Она снова перекрестилась и продолжала:
«— Халиф Рашид аль-Ахмет сделал меня своей второй женой, научил не бояться страсти и горячо полюбил, но все это время я желала лишь одного: вернуться к своему мужу, Эдварду де Боло. Я надеялась и молилась, и Бог смилостивился. Мой младший брат Глинн отправился искать меня и нашел в Синнебаре. Его слава поэта и менестреля достигла ушей главного евнуха халифа по имени Баба Гарун. По его совету брата пригласили во дворец развлечь обитателей песнями и музыкой. Он начал петь на валлийском, спрашивая, не здесь ли его сестра. Эту фразу он повторял всюду, куда заносила его судьба. В ту ночь ему наконец ответили.
Слезы покатились из глаз Ронуин, но она смахнула их, не прерывая рассказа:
— Как раз в это время халиф решил, что хочет от меня ребенка. В гареме всем женщинам, за исключением тех, кому позволено иметь дитя, каждое утро дают специальное зелье, чтобы предотвратить зачатие. Но Баба Гарун считал, что сын, родившийся у меня, может стать соперником старшего сына халифа Мохаммеда в борьбе за трон, и не скрывал своих сомнений. Тогда я поняла, что только он поможет мне сбежать. Так и вышло. Мне удалось тайно покинуть Синнебар, а Баба Гарун объявил, что я погибла, упав со скалы. Для пущей достоверности он разбросал под обрывом кости, волосы и мою разорванную одежду.
Несколько месяцев подряд мы с братом и его верные воины пробирались назад, на родину. Сколько трудностей нам пришлось пережить! Но когда я оказалась в Хейвне, отец Джон сообщил, что мой муж объявил меня мертвой и женился снова. Тут появилась леди Кэтрин, и я увидела, что она вот-вот родит. Только в тот миг я поняла, что навсегда потеряла Эдварда де Боло.
Слезы опять потекли по бледным щекам, и у многих мужчин сердце сжалось от жалости к этой несчастной храброй женщине.
— Добравшись до Акры, мой брат пытался уверить зятя, что я жива. Но тот и слушать ничего не пожелал. Он бросил меня без всякого милосердия, и теперь я умоляю вас, сир, о правосудии. Я прошу лишь о возвращении приданого и платы за позор, которым этот человек запятнал меня и мою семью. — Она покорно склонила голову и замолчала.

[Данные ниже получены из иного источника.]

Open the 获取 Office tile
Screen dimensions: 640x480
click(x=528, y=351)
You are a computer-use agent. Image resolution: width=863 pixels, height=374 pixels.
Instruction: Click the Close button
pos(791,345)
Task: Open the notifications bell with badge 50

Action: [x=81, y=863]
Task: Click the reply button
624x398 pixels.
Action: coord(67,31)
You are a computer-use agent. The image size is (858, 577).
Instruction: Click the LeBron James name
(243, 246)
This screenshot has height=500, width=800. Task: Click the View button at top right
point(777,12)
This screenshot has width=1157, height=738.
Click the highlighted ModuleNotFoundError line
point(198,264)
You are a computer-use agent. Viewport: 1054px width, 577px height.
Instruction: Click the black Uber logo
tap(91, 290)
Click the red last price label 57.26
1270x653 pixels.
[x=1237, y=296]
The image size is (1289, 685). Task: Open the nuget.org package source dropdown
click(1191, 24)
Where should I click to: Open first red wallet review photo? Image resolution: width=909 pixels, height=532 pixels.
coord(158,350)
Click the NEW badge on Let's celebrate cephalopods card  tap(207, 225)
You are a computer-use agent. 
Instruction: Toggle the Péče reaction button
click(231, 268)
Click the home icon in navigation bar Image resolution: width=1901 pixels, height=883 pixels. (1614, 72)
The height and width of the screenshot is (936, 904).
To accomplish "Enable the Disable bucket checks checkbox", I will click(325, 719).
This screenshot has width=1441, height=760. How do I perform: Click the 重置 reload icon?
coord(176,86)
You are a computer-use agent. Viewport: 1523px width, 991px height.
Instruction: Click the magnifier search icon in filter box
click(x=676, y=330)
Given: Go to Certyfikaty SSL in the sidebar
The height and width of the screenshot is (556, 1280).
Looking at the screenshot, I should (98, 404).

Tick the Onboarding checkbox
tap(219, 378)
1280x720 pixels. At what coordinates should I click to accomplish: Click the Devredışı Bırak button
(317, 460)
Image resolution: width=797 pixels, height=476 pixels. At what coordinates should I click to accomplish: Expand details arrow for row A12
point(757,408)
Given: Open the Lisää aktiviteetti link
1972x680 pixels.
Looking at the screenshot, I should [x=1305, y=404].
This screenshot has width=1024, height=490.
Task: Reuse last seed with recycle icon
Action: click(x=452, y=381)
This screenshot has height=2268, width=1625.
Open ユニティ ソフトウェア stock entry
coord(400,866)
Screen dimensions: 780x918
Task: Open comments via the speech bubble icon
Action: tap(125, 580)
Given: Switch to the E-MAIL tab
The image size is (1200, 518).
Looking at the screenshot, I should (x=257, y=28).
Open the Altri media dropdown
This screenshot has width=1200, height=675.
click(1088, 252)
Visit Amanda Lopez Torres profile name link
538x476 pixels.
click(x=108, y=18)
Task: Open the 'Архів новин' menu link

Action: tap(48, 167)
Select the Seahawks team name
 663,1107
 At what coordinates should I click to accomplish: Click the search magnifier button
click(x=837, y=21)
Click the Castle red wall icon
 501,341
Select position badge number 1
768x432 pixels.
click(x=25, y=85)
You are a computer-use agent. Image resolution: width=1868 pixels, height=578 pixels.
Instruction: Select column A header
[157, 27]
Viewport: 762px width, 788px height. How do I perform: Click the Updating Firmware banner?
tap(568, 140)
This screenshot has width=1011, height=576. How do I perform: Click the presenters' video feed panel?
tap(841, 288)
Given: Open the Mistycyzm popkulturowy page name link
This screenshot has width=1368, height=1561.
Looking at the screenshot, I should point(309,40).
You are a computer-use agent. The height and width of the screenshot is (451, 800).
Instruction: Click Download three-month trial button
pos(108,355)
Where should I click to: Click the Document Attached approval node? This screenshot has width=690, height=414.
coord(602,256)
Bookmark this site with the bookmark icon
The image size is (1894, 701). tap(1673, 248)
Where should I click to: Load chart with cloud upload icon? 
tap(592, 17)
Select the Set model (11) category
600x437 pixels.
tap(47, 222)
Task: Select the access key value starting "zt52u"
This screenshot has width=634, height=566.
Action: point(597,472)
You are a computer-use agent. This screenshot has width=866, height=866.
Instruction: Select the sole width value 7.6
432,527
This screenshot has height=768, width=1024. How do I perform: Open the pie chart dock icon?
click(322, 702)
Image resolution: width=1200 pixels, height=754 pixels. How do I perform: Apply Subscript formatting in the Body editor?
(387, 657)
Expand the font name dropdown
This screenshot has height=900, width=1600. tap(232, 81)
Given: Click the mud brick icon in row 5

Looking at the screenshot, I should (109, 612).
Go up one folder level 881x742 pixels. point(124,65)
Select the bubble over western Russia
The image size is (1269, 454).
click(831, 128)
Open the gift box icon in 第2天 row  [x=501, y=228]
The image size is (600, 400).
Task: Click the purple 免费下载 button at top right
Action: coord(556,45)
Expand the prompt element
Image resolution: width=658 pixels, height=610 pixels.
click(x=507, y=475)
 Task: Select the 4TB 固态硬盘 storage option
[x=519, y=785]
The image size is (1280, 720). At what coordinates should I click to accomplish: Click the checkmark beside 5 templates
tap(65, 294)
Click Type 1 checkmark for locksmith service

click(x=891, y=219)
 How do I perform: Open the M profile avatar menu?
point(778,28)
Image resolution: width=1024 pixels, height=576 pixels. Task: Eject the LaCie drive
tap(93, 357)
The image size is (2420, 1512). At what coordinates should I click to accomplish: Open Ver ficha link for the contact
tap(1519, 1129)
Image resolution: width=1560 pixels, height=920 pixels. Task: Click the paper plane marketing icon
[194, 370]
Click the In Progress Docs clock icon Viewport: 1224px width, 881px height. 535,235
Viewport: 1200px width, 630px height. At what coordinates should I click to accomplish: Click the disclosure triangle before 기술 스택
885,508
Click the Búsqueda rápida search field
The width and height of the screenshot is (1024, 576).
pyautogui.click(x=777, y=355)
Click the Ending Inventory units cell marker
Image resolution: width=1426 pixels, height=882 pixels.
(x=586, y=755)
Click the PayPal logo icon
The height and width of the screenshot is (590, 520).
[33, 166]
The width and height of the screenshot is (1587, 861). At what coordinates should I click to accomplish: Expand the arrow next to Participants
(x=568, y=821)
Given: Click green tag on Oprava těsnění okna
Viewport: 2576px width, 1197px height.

— Госпожа, — спросил архиепископ Кентерберийский, — почему же вы не нашли убежища от постыдного плена в смерти?
— Ваше преподобие, меня учили, что самоубийство — смертный грех, а кроме того, у меня не было оружия. За женщинами гарема следят днем и ночью. Они никогда не остаются одни.
Даже еду им приносят разрезанной. Ножей не дают. Они принуждены есть руками. Да и одежды на женщинах там почти не бывает, не говоря уж о кушаках или поясах.
— Вы действительно сказали, госпожа, что этот халиф обучил вас науке любви? — вмешался епископ Винчестерский.